Collected data entries

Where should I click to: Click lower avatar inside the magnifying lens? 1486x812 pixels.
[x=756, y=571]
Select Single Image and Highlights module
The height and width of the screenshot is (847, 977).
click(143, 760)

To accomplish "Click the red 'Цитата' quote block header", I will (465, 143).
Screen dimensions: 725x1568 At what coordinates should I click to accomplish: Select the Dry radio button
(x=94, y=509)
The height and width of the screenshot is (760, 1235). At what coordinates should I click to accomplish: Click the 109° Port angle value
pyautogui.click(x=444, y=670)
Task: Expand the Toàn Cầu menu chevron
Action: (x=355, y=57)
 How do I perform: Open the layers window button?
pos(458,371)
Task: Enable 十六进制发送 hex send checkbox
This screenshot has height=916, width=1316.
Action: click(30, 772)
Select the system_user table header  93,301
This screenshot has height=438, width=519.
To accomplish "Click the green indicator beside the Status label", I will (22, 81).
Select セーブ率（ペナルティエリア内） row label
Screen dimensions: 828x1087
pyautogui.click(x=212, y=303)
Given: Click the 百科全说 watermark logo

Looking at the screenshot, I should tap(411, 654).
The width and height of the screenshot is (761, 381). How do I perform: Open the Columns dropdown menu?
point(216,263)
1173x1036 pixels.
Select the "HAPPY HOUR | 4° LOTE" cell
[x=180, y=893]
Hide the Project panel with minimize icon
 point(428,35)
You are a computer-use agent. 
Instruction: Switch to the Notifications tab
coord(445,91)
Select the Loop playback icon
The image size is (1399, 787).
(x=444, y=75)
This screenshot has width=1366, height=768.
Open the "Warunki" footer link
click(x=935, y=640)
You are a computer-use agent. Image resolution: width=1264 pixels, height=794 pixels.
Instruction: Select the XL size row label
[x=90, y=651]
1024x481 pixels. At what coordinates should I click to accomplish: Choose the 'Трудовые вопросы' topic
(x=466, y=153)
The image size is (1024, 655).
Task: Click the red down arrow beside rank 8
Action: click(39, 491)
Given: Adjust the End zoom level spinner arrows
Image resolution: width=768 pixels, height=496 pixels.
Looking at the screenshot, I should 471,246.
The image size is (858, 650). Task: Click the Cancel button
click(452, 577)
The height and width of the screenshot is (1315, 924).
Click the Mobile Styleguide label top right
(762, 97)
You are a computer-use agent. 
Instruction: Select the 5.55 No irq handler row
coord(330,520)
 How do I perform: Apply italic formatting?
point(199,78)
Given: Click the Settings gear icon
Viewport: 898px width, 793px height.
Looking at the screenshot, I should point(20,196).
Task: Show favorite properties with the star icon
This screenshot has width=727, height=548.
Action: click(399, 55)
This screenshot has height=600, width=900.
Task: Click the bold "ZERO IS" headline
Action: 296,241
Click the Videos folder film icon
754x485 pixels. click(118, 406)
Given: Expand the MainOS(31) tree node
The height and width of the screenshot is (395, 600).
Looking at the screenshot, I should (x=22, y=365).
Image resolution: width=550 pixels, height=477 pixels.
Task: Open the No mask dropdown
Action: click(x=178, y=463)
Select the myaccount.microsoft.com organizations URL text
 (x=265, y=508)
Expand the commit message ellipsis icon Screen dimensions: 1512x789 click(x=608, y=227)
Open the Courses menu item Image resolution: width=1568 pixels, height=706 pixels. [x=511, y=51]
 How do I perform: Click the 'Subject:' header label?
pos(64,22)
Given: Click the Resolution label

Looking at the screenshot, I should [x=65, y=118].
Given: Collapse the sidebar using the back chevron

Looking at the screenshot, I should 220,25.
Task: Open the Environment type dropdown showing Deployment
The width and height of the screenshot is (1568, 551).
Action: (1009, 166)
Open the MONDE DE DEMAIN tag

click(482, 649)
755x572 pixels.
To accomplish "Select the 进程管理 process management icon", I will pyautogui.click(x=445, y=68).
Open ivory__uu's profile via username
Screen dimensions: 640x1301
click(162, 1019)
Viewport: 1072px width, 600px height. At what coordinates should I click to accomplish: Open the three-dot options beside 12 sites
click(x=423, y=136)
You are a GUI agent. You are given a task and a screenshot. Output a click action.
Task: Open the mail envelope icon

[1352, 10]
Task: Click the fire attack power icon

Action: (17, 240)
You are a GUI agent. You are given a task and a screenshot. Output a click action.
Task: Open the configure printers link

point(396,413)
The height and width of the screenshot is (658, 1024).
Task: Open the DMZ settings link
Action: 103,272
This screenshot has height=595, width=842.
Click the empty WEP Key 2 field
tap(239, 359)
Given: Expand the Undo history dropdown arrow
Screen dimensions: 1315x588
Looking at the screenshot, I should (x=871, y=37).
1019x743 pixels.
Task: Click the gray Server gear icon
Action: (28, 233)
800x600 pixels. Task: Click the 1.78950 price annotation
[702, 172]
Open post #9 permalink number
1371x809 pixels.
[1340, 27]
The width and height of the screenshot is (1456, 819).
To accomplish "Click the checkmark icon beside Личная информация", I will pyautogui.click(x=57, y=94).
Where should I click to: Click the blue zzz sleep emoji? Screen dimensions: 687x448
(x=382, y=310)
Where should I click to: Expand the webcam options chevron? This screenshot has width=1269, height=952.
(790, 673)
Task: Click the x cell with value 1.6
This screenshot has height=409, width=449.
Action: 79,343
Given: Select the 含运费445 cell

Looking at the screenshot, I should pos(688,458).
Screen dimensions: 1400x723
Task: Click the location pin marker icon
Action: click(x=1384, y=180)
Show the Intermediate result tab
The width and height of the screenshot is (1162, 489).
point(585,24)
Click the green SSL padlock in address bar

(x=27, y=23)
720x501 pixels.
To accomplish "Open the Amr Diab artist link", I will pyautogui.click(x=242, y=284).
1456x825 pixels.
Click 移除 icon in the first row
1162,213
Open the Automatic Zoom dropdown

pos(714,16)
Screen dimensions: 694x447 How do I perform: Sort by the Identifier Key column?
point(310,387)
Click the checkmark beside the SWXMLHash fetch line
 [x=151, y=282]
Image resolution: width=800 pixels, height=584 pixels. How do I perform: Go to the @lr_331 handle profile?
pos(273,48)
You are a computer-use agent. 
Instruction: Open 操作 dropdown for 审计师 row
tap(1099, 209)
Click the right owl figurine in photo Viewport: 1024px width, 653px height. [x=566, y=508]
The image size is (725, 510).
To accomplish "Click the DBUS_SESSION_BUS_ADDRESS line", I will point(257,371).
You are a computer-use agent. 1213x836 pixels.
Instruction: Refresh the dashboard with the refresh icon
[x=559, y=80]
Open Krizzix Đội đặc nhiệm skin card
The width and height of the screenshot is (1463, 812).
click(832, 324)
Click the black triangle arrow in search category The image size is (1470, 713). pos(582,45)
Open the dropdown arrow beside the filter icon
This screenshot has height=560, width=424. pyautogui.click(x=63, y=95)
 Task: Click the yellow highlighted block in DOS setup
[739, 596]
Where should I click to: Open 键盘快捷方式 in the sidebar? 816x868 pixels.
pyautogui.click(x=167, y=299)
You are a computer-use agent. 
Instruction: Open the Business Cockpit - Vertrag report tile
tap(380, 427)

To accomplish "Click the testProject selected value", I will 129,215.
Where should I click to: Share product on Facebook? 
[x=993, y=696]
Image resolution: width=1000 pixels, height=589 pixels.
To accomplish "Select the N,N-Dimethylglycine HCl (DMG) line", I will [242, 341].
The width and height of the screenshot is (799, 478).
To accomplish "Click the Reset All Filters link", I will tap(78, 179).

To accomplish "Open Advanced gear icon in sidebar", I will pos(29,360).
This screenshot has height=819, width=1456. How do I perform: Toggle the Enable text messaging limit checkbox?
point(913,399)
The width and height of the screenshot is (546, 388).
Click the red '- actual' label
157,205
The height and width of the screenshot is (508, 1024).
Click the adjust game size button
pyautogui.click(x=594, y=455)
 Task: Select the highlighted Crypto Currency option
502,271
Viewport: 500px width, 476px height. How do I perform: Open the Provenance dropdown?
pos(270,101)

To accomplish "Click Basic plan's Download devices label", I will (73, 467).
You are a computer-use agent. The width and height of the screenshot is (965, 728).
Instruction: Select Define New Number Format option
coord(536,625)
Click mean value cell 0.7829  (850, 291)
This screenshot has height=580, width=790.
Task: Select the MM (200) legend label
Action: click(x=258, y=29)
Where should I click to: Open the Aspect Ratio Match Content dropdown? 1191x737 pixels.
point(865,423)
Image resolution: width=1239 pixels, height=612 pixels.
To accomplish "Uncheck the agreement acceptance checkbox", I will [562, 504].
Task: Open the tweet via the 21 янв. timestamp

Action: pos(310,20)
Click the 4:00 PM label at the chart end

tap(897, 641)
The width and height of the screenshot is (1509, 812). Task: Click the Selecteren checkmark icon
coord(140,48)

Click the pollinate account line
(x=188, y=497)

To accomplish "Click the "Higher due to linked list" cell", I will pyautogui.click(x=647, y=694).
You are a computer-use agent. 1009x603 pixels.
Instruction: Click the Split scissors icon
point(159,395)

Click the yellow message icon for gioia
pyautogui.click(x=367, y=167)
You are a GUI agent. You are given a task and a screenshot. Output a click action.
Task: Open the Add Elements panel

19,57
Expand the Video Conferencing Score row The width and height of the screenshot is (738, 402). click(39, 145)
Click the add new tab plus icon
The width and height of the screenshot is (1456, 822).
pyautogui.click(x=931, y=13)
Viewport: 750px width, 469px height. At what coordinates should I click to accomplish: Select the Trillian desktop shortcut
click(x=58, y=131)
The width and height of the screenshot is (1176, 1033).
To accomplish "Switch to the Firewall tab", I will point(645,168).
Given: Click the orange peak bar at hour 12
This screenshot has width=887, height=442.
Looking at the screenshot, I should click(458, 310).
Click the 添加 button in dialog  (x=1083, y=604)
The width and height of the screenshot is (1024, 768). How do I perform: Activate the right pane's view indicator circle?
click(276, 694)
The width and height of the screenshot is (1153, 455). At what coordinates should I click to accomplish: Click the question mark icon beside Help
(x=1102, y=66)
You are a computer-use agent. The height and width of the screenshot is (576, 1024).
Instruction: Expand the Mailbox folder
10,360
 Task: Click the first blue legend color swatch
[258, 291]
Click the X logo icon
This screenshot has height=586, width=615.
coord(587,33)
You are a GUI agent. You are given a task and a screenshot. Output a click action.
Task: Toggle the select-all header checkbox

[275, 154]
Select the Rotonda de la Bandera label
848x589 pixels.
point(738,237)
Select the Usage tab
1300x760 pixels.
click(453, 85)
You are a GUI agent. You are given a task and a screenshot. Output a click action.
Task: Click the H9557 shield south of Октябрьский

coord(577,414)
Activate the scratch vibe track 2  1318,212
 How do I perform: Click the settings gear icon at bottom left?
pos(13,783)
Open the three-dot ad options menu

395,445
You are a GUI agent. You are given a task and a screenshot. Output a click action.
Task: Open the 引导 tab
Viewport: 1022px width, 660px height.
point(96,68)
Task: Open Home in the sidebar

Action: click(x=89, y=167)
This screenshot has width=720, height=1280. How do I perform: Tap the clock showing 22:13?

What is needed - Reproduce verbatim the lines above, from the line with "How do I perform: Open the layers" through the line with "You are a computer-use agent. Image".

Written answer -
 How do I perform: Open the layers window button?
pos(458,371)
Task: Enable 十六进制发送 hex send checkbox
This screenshot has height=916, width=1316.
Action: click(30, 772)
Select the system_user table header  93,301
This screenshot has height=438, width=519.
To accomplish "Click the green indicator beside the Status label", I will (22, 81).
Select セーブ率（ペナルティエリア内） row label
Screen dimensions: 828x1087
pyautogui.click(x=212, y=303)
Given: Click the 百科全说 watermark logo

Looking at the screenshot, I should tap(411, 654).
The width and height of the screenshot is (761, 381). How do I perform: Open the Columns dropdown menu?
point(216,263)
1173x1036 pixels.
Select the "HAPPY HOUR | 4° LOTE" cell
[x=180, y=893]
Hide the Project panel with minimize icon
 point(428,35)
You are a computer-use agent. 
Instruction: Switch to the Notifications tab
coord(445,91)
Select the Loop playback icon
The image size is (1399, 787).
(x=444, y=75)
This screenshot has width=1366, height=768.
Open the "Warunki" footer link
click(x=935, y=640)
You are a computer-use agent. Image resolution: width=1264 pixels, height=794 pixels.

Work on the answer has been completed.